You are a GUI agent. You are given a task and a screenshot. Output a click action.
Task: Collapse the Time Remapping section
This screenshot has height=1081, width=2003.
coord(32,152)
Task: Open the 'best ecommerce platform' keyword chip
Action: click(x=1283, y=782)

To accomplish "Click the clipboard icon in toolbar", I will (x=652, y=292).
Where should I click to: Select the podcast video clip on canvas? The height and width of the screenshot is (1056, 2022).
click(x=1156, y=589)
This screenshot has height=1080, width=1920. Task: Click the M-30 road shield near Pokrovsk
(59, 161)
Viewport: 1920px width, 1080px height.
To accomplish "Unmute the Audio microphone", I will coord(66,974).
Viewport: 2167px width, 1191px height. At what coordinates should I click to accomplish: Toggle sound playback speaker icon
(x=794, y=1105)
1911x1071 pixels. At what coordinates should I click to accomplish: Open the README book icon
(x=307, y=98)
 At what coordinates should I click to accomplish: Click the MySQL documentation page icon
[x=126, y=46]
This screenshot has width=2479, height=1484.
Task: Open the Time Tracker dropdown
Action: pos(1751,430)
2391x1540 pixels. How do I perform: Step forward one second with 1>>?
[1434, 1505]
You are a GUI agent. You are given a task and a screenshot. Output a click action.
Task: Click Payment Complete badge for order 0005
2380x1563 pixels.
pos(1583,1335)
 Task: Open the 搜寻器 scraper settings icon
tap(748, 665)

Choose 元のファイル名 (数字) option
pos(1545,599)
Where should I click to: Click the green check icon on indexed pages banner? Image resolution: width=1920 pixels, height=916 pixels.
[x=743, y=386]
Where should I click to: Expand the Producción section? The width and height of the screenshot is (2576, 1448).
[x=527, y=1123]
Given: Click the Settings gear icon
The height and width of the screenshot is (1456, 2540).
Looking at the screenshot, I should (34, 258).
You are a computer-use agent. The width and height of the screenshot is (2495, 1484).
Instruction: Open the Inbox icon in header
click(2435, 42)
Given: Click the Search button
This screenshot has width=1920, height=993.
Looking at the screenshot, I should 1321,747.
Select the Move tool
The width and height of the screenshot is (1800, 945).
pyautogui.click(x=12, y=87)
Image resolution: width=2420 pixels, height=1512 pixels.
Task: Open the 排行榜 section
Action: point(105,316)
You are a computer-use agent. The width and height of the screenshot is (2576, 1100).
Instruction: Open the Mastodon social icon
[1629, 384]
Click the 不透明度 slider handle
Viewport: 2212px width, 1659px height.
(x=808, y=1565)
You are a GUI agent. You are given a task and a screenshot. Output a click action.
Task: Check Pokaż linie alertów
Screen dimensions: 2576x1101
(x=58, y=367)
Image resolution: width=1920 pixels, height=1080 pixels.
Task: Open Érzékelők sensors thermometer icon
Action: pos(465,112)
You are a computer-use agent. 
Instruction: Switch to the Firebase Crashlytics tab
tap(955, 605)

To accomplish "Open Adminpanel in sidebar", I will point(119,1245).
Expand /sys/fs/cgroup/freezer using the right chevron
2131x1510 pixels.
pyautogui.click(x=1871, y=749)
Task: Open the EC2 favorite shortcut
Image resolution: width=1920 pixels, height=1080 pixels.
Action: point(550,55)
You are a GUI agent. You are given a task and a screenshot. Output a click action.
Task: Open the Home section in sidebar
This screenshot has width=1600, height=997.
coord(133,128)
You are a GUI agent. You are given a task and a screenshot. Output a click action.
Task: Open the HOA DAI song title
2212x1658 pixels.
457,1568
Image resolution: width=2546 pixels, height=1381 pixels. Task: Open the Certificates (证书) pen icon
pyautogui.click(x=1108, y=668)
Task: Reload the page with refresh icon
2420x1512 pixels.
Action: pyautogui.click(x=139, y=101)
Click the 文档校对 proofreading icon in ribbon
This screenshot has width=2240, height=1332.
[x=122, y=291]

WORK TO BE COMPLETED: Each record above has to be retyped exactly, with nothing left out.

EXPECTED ANSWER:
You are a GUI agent. You are given a task and a screenshot. Output a click action.
Task: Collapse the Time Remapping section
This screenshot has height=1081, width=2003.
coord(32,152)
Task: Open the 'best ecommerce platform' keyword chip
Action: click(x=1283, y=782)

To accomplish "Click the clipboard icon in toolbar", I will (x=652, y=292).
Where should I click to: Select the podcast video clip on canvas? The height and width of the screenshot is (1056, 2022).
click(x=1156, y=589)
This screenshot has height=1080, width=1920. Task: Click the M-30 road shield near Pokrovsk
(59, 161)
Viewport: 1920px width, 1080px height.
To accomplish "Unmute the Audio microphone", I will coord(66,974).
Viewport: 2167px width, 1191px height. At what coordinates should I click to accomplish: Toggle sound playback speaker icon
(x=794, y=1105)
1911x1071 pixels. At what coordinates should I click to accomplish: Open the README book icon
(x=307, y=98)
 At what coordinates should I click to accomplish: Click the MySQL documentation page icon
[x=126, y=46]
This screenshot has width=2479, height=1484.
Task: Open the Time Tracker dropdown
Action: pos(1751,430)
2391x1540 pixels. How do I perform: Step forward one second with 1>>?
[1434, 1505]
You are a GUI agent. You are given a task and a screenshot. Output a click action.
Task: Click Payment Complete badge for order 0005
2380x1563 pixels.
pos(1583,1335)
 Task: Open the 搜寻器 scraper settings icon
tap(748, 665)

Choose 元のファイル名 (数字) option
pos(1545,599)
Where should I click to: Click the green check icon on indexed pages banner? Image resolution: width=1920 pixels, height=916 pixels.
[x=743, y=386]
Where should I click to: Expand the Producción section? The width and height of the screenshot is (2576, 1448).
[x=527, y=1123]
Given: Click the Settings gear icon
The height and width of the screenshot is (1456, 2540).
Looking at the screenshot, I should (34, 258).
You are a computer-use agent. The width and height of the screenshot is (2495, 1484).
Instruction: Open the Inbox icon in header
click(2435, 42)
Given: Click the Search button
This screenshot has width=1920, height=993.
Looking at the screenshot, I should 1321,747.
Select the Move tool
The width and height of the screenshot is (1800, 945).
pyautogui.click(x=12, y=87)
Image resolution: width=2420 pixels, height=1512 pixels.
Task: Open the 排行榜 section
Action: point(105,316)
You are a computer-use agent. The width and height of the screenshot is (2576, 1100).
Instruction: Open the Mastodon social icon
[1629, 384]
Click the 不透明度 slider handle
Viewport: 2212px width, 1659px height.
(x=808, y=1565)
You are a GUI agent. You are given a task and a screenshot. Output a click action.
Task: Check Pokaż linie alertów
Screen dimensions: 2576x1101
(x=58, y=367)
Image resolution: width=1920 pixels, height=1080 pixels.
Task: Open Érzékelők sensors thermometer icon
Action: pos(465,112)
You are a computer-use agent. 
Instruction: Switch to the Firebase Crashlytics tab
tap(955, 605)

To accomplish "Open Adminpanel in sidebar", I will point(119,1245).
Expand /sys/fs/cgroup/freezer using the right chevron
2131x1510 pixels.
pyautogui.click(x=1871, y=749)
Task: Open the EC2 favorite shortcut
Image resolution: width=1920 pixels, height=1080 pixels.
Action: point(550,55)
You are a GUI agent. You are given a task and a screenshot. Output a click action.
Task: Open the Home section in sidebar
This screenshot has width=1600, height=997.
coord(133,128)
You are a GUI agent. You are given a task and a screenshot. Output a click action.
Task: Open the HOA DAI song title
2212x1658 pixels.
457,1568
Image resolution: width=2546 pixels, height=1381 pixels. Task: Open the Certificates (证书) pen icon
pyautogui.click(x=1108, y=668)
Task: Reload the page with refresh icon
2420x1512 pixels.
Action: pyautogui.click(x=139, y=101)
Click the 文档校对 proofreading icon in ribbon
This screenshot has width=2240, height=1332.
[x=122, y=291]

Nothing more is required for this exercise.